# START OF EXCERPTED PASSAGE
The following article from the current
EIR demonstrates that the upcoming G-20 meeting in Moscow (Sept.
5-6) is intended by the London/Wall Street mafia to get world leaders to
sign-on to global genocide, in the form of the "Bail-in" process (the "Cyprus
model"), to simply steal depositors funds to pay the derivatives
liabilities of the failing banks. Even the Russian financial oligarchy,
despite Putin's overt opposition to this insanity, are pushing the Bail-in,
despite the fact that the entire European and US banking system is set
to collapse as soon as Bernanke stops, or even slows down, the massive
Quantitative Easing money printing at the US Federal Reserve (or even if he
continues it!).
Members and non-members
of the G-20 must be alerted to this scheme and crush
it. Mike Billington
Putin's G20 Paradox:
Summit Prepares to Endorse Bail-In
Aug. 19—The
annual Group of 20 (G20)[1]
summit will convene in St. Petersburg, Russia on Sept. 5-6. The heads of state
and government meeting would be a perfect opportunity to shift the international
economic agenda in a healthy direction: against the City of London policy of
pre-arranging "bail-in" of the next megabanks to face collapse because of
derivatives and other speculative operations, and in favor of Glass-Steagall banking
separation, which would protect the real economy and the population against
the murderous fallout from that next, inevitable collapse of the
financial-sector gamblers' wagers.
After all,
the world has been able to see bail-in in action since last March in Cyprus,
when deposits in failing banks were seized or frozen on orders from the Troika
(the European Commission, the European Central Bank, and the International
Monetary Fund).[2]
What's more, individuals and businesses from this year's host country for the
G20 summit took a direct hit in the Cyprus confiscations, because of extensive
Russian use of the Cypriot banking system as an offshore tax haven.
# END OF EXCERPTED PASSAGE
# START OF DATA EXCERPTS
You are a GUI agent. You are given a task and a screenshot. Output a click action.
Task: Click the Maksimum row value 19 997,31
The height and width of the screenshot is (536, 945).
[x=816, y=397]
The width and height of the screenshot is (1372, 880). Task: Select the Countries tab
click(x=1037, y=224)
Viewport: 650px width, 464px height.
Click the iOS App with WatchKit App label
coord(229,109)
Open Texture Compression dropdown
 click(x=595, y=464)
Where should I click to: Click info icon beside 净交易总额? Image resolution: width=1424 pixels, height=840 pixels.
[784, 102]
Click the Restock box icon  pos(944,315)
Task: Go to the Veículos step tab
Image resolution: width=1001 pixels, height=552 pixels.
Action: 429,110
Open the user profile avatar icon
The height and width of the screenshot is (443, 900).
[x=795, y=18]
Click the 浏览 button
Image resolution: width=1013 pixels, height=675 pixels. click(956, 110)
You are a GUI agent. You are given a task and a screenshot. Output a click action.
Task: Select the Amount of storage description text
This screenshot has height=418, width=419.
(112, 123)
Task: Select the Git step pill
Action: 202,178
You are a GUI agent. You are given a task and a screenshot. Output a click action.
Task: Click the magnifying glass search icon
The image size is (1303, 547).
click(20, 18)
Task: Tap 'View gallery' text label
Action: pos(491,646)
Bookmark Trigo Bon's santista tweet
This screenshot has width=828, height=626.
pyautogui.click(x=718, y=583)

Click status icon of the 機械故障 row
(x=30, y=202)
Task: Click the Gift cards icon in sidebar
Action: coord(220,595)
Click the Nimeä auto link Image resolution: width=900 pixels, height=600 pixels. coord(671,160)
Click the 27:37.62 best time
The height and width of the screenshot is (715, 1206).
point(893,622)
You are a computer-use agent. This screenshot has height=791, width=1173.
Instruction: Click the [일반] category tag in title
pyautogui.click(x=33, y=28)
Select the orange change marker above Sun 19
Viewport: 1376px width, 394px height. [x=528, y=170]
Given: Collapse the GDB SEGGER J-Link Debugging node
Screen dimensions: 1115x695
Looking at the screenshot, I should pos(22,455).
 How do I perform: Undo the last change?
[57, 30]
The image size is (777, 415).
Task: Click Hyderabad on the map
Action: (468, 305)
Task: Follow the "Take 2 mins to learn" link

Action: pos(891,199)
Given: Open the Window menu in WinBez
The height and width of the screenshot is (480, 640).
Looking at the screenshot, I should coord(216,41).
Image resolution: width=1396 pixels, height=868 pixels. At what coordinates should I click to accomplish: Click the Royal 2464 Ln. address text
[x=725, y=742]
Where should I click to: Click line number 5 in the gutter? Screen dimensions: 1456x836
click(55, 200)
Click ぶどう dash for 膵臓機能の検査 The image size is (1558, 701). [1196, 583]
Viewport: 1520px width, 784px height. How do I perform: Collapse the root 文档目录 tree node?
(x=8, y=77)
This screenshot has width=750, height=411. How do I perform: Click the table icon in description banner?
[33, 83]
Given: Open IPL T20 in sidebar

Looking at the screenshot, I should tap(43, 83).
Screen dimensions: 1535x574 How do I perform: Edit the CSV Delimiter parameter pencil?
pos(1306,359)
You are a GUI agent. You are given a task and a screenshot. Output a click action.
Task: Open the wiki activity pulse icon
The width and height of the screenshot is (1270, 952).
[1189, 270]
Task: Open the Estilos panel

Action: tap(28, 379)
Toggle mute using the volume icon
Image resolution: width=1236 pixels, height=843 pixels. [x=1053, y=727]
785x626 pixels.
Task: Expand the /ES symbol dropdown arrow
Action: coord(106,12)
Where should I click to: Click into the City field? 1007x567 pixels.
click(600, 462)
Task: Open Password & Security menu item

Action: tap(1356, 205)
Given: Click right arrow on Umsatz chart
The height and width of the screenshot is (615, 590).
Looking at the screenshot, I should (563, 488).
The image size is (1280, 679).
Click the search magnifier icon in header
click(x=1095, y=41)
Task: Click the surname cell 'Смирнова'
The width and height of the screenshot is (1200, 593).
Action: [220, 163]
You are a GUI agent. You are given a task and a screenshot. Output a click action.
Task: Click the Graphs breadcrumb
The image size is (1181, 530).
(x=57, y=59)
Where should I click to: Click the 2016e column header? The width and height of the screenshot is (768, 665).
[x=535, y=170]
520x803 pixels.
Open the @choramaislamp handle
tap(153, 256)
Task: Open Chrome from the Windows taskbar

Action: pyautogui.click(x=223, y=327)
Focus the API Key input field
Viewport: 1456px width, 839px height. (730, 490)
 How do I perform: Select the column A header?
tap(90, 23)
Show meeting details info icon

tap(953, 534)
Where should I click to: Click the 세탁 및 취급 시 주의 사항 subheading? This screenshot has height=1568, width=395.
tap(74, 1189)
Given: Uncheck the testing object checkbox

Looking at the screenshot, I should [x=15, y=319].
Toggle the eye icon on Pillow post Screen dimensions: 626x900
# END OF DATA EXCERPTS
▶ **OBJECTIVES**:
1/ Please answer these questions about the G20 summit article:
(a) Which three bodies make up the Troika?
(b) Since when, according to the article, has the world been able to see bail-in in action in Cyprus?
(c) Why did individuals and businesses from Russia take a direct hit in the Cyprus confiscations?
2/ Quote the G20 summit article from "5-6) is intended" to "continues it!).".

▶ **ANSWERS TO THE PROBLEMS**:
1/
(a) The European Commission, the European Central Bank, and the International Monetary Fund.
(b) Since last March.
(c) Because of extensive Russian use of the Cypriot banking system as an offshore tax haven.

2/
5-6) is intended by the London/Wall Street mafia to get world leaders to
sign-on to global genocide, in the form of the "Bail-in" process (the "Cyprus
model"), to simply steal depositors funds to pay the derivatives
liabilities of the failing banks. Even the Russian financial oligarchy,
despite Putin's overt opposition to this insanity, are pushing the Bail-in,
despite the fact that the entire European and US banking system is set
to collapse as soon as Bernanke stops, or even slows down, the massive
Quantitative Easing money printing at the US Federal Reserve (or even if he
continues it!).